Total RNA was reverse-transcribed into first-strand cDNA using multiscript reverse transcriptase from a High Capacity RT kit (Applied Biosystems, Foster City, CA) according to the manufacturer’s protocol. Messenger RNA of genes of interest was determined with quantitative real time-PCR performed on an Applied Biosystems Prism 7900HT sequence detection system. The reaction system contains 2 ng of cDNA, 150 nM of each primer, and 5 µl of Power SYBR Green PCR Master Mix (Applied Biosystems, Foster City, CA) in a total volume of 10 µl. The specific primers used to quantify gene expression are Nrf2 (forward, 5′-cgagatatacgcaggagaggtaaga-3′; reverse, 5′-gctcgacaatgttctccagctt-3′), Nqo1 (forward, 5′-tatccttccgagtcatctctagca-3′; reverse, 5′-tctgcagcttccagcttcttg-3′), Gsta1 (forward, 5′-cgccaccaaatatgacctct-3′; reverse, 5′-ttgcccaatcatttcagtca-3′), Txn (forward, 5′-gccaaaatggtgaagctgat-3′; reverse, 5′- tgatcattttgcaaggtcca-3′), PGC-1α (forward, 5′- ccgagaattcatggagcaat-3′; reverse, 5′- tttctgtgggtttggtgtga-3′), NRF1 (forward, 5′-agcacggagtgacccaaac-3′; reverse, 5′-tgtacgtggctacatggacct-3′), G6pase (forward, 5′-atgactttgggatccagtcg-3′; reverse, 5′-tggaaccagatgggaaagag-3′), Pepck (forward, 5′–3′; reverse, 5′–3′), PPARα (forward, 5′-atgaagagggctgagcgtag-3′; reverse, 5′-aaacgcaacgtagagtgctgt-3′), Acox1 (forward, 5′-cttggatggtagtccggaga-3′; reverse, 5′-tggcttcgagtgaggaagtt-3′), and Cpt1a (forward, 5′-tgatgacggctatggtgtttc-3′; reverse, 5′-caaacaaggtgataatgtccatc-3′),. The relative mRNA levels were calculated by cycle threshold (Ct) values, which were normalized to the internal control glyceraldehyde 3-phosphate dehydrogenase (Gapdh) mRNA.

Statistical Analysis

Differences among individual groups were evaluated by two-way analysis of variance (ANOVA) with genotype and treatment as main factors, followed by Student-Newman-Keuls comparisons.
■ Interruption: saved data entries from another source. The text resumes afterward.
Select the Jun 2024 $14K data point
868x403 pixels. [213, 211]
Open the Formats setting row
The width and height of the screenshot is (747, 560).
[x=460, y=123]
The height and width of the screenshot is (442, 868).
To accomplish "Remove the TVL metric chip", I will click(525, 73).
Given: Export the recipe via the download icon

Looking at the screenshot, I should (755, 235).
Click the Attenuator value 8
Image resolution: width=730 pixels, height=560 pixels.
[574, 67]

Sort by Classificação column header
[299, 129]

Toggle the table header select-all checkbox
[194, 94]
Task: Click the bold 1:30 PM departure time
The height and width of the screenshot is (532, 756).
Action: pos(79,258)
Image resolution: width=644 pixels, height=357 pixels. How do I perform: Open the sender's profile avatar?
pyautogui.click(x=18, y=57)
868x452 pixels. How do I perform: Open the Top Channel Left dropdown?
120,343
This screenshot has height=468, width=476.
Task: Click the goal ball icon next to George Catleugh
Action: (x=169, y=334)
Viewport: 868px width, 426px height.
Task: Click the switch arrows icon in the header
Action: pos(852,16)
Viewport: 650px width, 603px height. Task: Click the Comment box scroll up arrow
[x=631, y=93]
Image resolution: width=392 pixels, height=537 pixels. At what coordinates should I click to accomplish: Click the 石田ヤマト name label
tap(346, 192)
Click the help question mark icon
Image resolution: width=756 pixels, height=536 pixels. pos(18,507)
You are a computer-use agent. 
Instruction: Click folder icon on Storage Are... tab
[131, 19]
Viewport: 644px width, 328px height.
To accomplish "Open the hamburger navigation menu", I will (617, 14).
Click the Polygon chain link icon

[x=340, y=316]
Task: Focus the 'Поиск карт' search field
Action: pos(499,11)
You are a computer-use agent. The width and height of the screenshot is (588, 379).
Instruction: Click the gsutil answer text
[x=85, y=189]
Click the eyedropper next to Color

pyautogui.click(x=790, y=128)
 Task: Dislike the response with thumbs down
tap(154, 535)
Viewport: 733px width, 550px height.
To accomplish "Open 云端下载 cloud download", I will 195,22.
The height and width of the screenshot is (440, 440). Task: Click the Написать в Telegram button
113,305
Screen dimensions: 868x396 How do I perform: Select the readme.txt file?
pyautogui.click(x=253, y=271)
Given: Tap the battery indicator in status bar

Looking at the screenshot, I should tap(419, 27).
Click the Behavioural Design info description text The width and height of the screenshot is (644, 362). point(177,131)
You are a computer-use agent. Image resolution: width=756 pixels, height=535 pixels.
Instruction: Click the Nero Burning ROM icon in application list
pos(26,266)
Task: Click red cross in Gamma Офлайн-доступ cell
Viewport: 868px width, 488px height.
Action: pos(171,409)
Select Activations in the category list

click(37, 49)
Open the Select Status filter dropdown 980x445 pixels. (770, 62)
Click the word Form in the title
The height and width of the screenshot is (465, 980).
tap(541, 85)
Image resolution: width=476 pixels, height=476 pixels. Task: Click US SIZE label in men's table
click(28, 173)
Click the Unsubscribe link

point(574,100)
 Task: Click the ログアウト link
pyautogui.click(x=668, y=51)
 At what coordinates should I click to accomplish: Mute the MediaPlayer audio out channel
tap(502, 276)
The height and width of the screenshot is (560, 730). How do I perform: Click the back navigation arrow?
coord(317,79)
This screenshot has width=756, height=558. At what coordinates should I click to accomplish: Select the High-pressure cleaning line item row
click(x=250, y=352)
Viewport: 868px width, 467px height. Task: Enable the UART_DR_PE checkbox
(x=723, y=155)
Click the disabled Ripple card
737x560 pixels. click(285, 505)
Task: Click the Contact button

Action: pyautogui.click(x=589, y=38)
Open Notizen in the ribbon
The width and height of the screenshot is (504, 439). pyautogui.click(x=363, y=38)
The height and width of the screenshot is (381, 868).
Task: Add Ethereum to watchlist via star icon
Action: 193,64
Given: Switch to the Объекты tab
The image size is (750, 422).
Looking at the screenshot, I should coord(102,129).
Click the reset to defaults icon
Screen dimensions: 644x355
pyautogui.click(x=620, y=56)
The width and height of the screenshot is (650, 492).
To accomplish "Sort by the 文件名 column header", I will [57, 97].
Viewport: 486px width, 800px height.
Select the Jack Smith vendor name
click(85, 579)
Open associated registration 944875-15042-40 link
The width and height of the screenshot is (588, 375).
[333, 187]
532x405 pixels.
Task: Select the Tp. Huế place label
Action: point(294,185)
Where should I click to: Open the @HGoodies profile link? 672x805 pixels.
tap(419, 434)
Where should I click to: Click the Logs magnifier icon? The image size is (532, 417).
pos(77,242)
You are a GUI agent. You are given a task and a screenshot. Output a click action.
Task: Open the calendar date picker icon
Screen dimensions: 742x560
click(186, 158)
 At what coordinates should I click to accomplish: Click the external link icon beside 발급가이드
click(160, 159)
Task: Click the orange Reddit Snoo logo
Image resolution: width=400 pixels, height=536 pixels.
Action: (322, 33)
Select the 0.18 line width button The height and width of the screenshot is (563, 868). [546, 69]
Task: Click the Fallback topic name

Differences were considered statistically significant at p<0.05.

Results

Body and Liver Weight Changes

A 24-h feed deprivation reduced the body weights of mice of all four genotypes (Fig. 1, upper panel). Under control conditions, the liver-to-body weight ratio was lower in Nrf2-null mice, but higher in K1-HKO mice, and not statistically different in K1-KD mice, when compared with WT mice (Fig. 1, lower panel). The 24-h feed deprivation reduced the liver size in WT, K1-KD, and K1-HKO mice, but not in Nrf2-null mice.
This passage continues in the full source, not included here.